The rest of Chang’s year is pretty well spoken for, what with festival openings in Europe and Asia, as well as a commercial rollout across this nation. But he enjoys brief respites in Montreal between events. Israel, the U.K., and Hong Kong are next on the itinerary. Notably, China proper is not yet in the loop.

“China will be all right, I think, but I would have to make a few small changes in the film. There are a couple of comments here and there that wouldn’t make the cut, if you know what I mean. It has been seen in private screenings in China, mostly by filmmakers and producers, and the reaction has been warm. The issue is not taboo for them.”

Indeed, that dam project has become a major subject for the Chinese, both at home and abroad.

“It’s almost a subgenre of its own, as a matter of fact.” He calls Canada’s Manufactured Landscapes “the doomsday film”—and puts the Chinese–Hong Kong production Still Life at the other end of the spectrum for its melancholy perspective. (Bing Ai and Before the Flood are other recent docs with Three Gorges at their centre.)

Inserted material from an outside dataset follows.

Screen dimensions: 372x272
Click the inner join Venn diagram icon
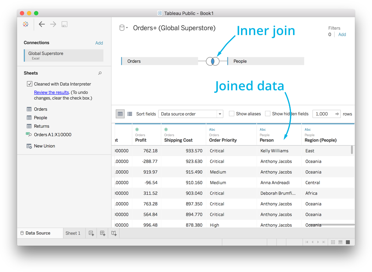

“Embarking on a film about the Three Gorges, I was certainly inspired by every type of Asian cinema—especially Taiwanese New Wave.”

Aesthetically, he shares with Edward Yang (A One and a Two) and Hou Hsiao-hsien (Three Times) a love of long, languorous takes that favour physical beauty over dramatic content. But because Chang’s subjects are taken from unstaged life (still and otherwise), they take on a specific gravity that moves them away from pretension into the solid realm of lives, and places, as they are felt on a daily basis.

This poetic physicality is just as evident in the director’s previous effort, “Earth to Mouth”. A near-feature at 42 minutes, it follows the food-production cycle of a Chinese-vegetable farm in rural Ontario. That may sound like pretty dry stuff, but Chang centres on an elderly grandmother from China who works alongside migrant Mexican field workers. The film, which won its own awards back in 2003, is as spectacularly lush as it is thoughtful, compassionate, and self-assured.

These qualities are what sets Up the Yangtze apart from most advocacy docs these days, and Chang knows his subject matter in the newer film allowed him to work on a grand scale.

“Well, it is an epic landscape in which to work, and it seems to encapsulate just about every aspect of what is happening in contemporary China, metaphorically speaking.”

It’s actually bigger than that, since the social and environmental risks raised by flooding great swaths of ancient earth are joined by concerns about dragging isolated rural peoples into the instantly globalizing machinery of ecotourism.

“It’s such a symbol of modernization, but in an archaic, Hoover Dam way of thinking. But China is full of these monumental projects. The whole magnetic-railway thing, and big plans to redivert waters to Beijing. These are projects so big you can’t even grasp the scope of them. It came out in November that the dam may cause even more catastrophes, and that they may have to relocate another four million people. And, of course, they decided to build the world’s largest dam right on a fault line.”

The elements of risk and ceaseless change, in a way, actually contribute to a kind of marketable nostalgia attached to China’s most myth-laden region and its uncertain future.

“You know, Canada was asked to do a feasibility study for this project, and they advised against it in the end. But now that they’ve dug the hole, so to speak, for this project, there’s no way to stop it. So everyone becomes more invested in just keeping everything going.”

The filmmaker and his film are notably nonjudgmental about China’s intentions and its people. If his in-your-face approach is somewhat unsparing, the Mandarin-speaking director’s affection for all his on-screen subjects is self-evident.

“This thing only worked because I spent so much time with people before I even turned the camera on. I was over there for about six months before we started shooting. Then when people opened up, well, the whole crew was in tears…The hardest part, when it was over, was just like getting off that cruise ship five years ago: I didn’t want to say goodbye.”

Sure, but did Patti Smith feel the same way?